Only what runs from the line with "This screenshot has" to the end of the data should appear in the answer, exactly as written and without pictures.

EXTRACTED MATERIAL:
+--

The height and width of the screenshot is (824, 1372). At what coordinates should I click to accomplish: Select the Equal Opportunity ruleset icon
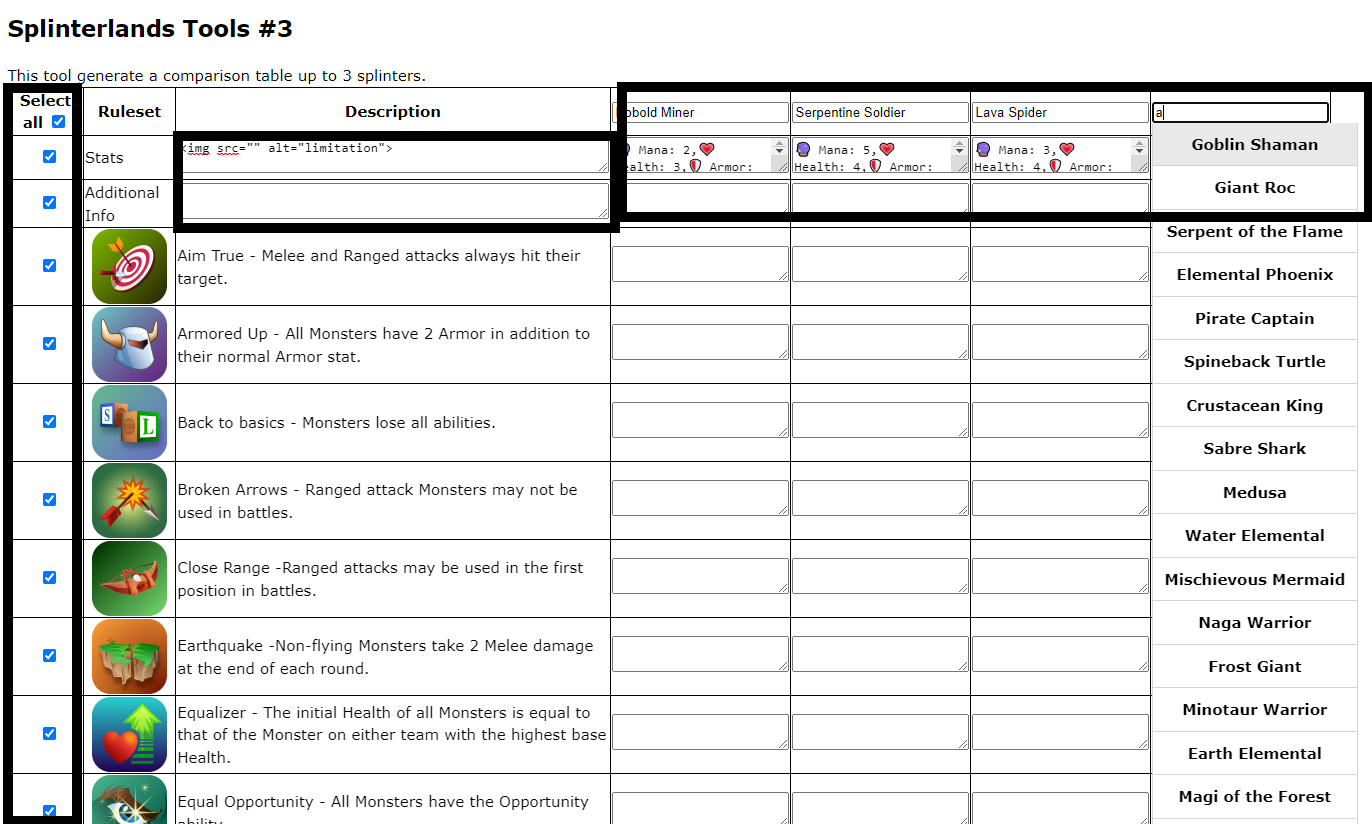tap(129, 802)
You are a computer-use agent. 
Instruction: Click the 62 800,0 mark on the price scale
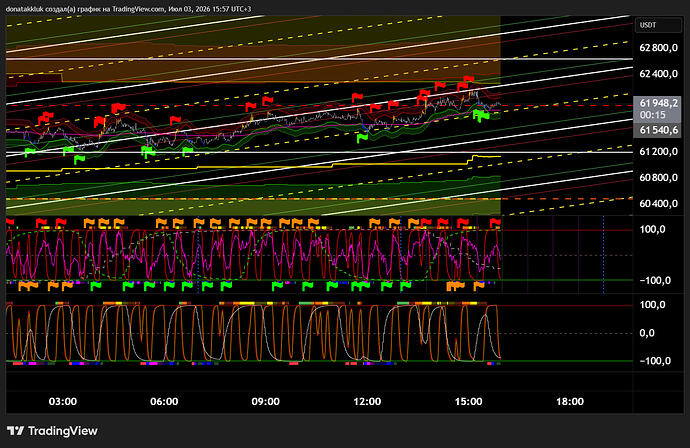click(x=658, y=48)
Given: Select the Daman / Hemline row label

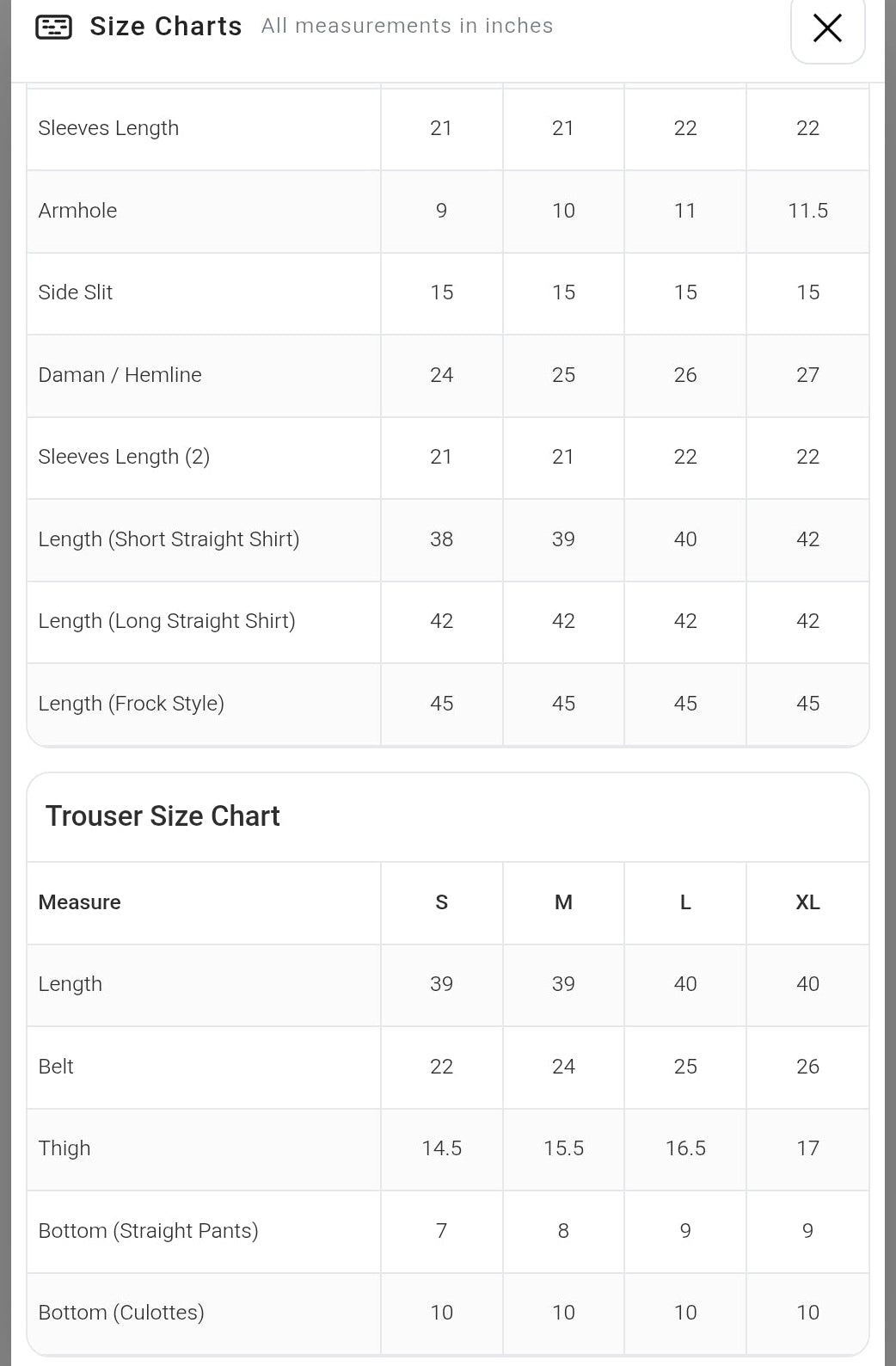Looking at the screenshot, I should pos(120,375).
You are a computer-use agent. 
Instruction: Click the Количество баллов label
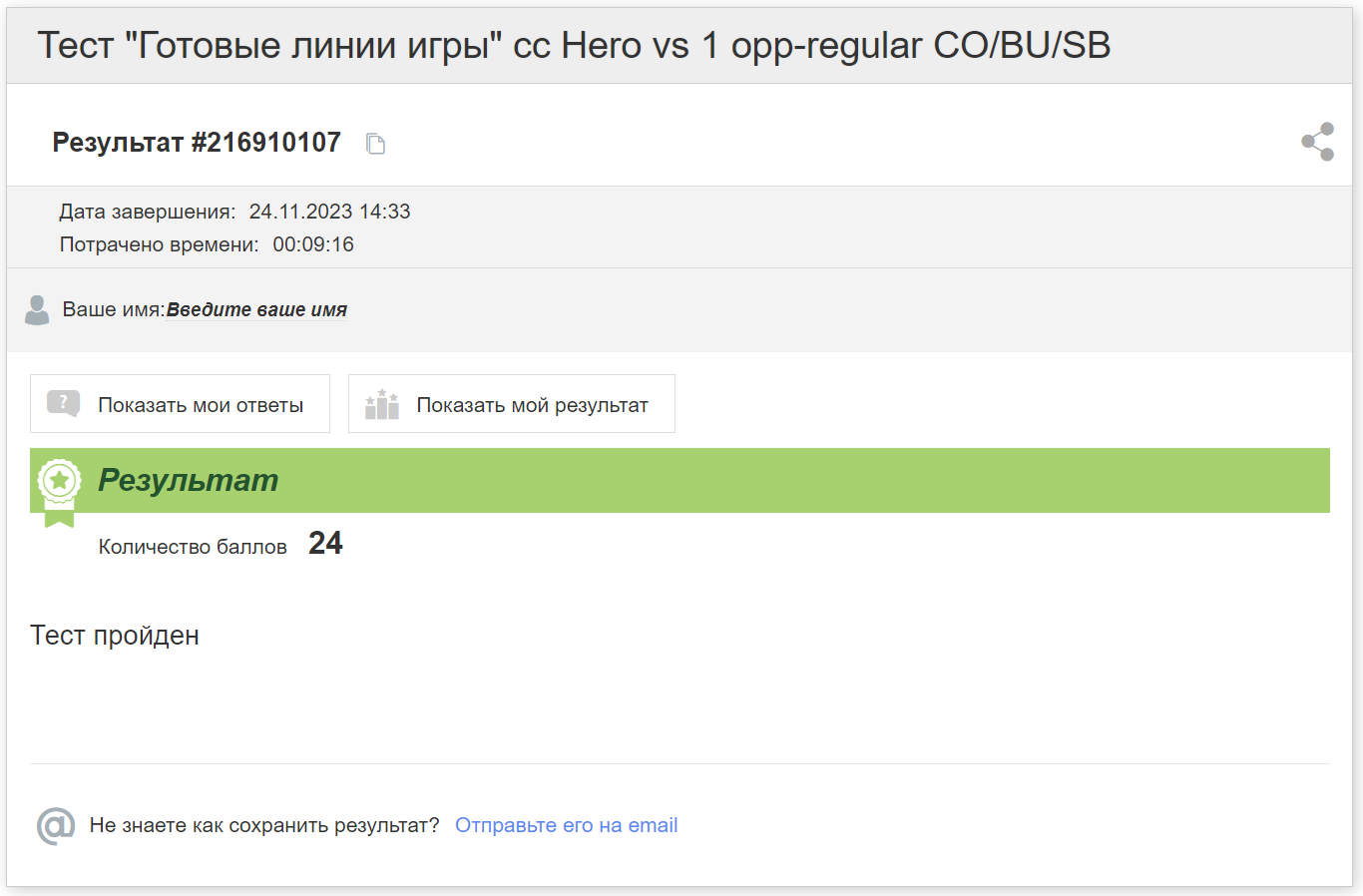click(x=193, y=547)
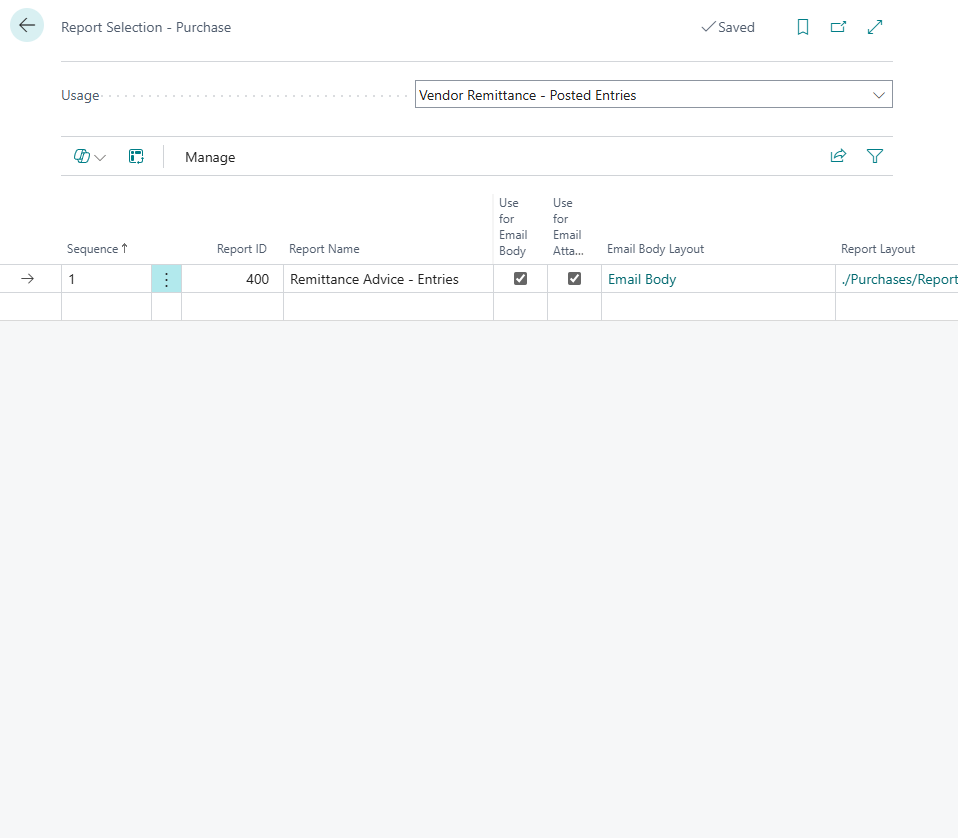The width and height of the screenshot is (958, 838).
Task: Open the bookmark icon to pin this page
Action: (x=803, y=27)
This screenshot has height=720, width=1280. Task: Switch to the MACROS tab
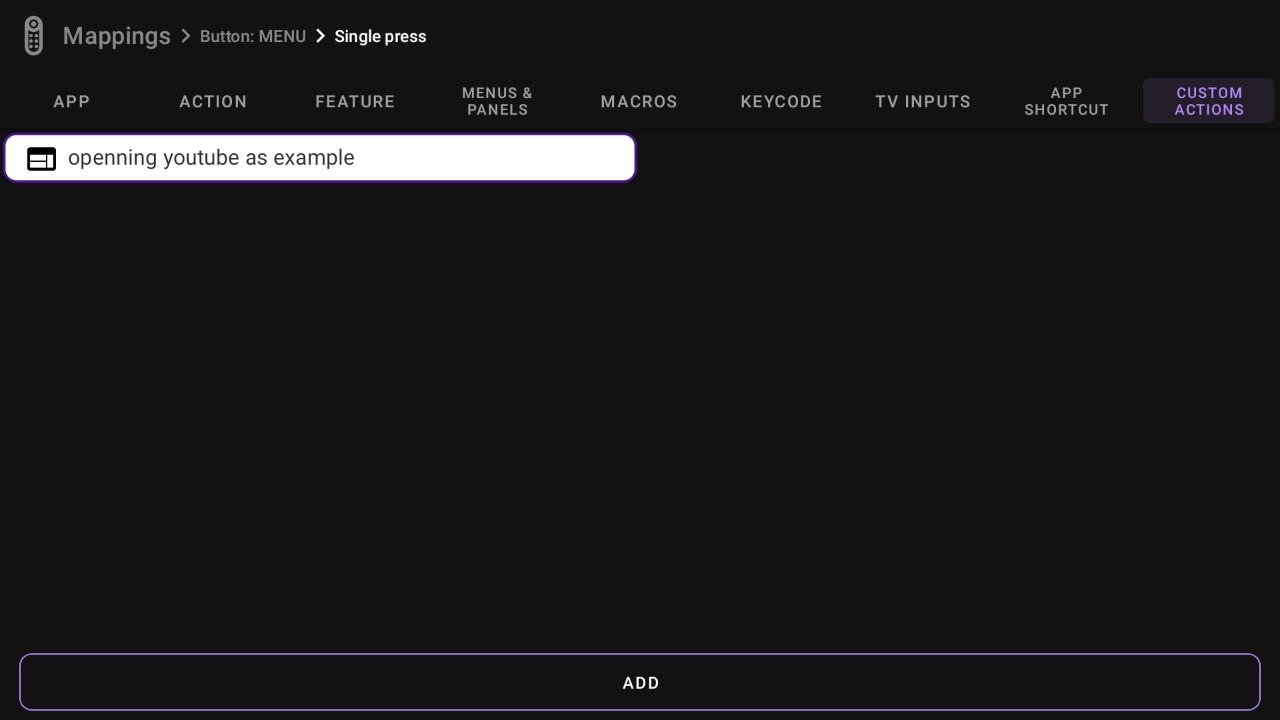pos(639,101)
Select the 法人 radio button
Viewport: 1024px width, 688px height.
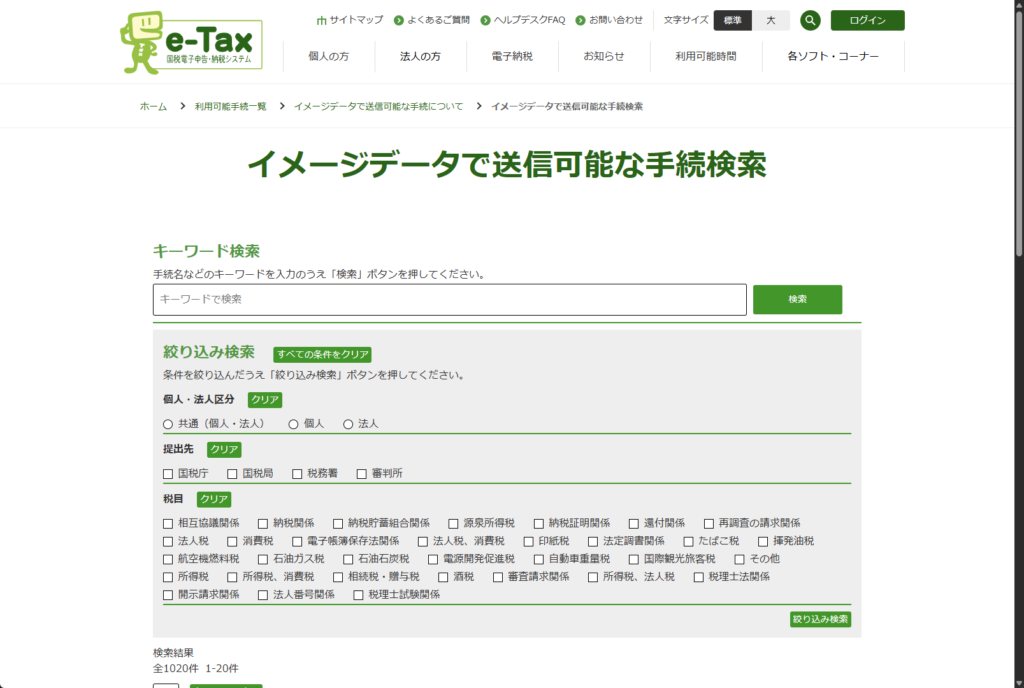348,424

+--

EXERCISE OUTPUT:
This screenshot has height=720, width=1280. Task: Switch to the MACROS tab
pos(639,101)
Select the 法人 radio button
Viewport: 1024px width, 688px height.
348,424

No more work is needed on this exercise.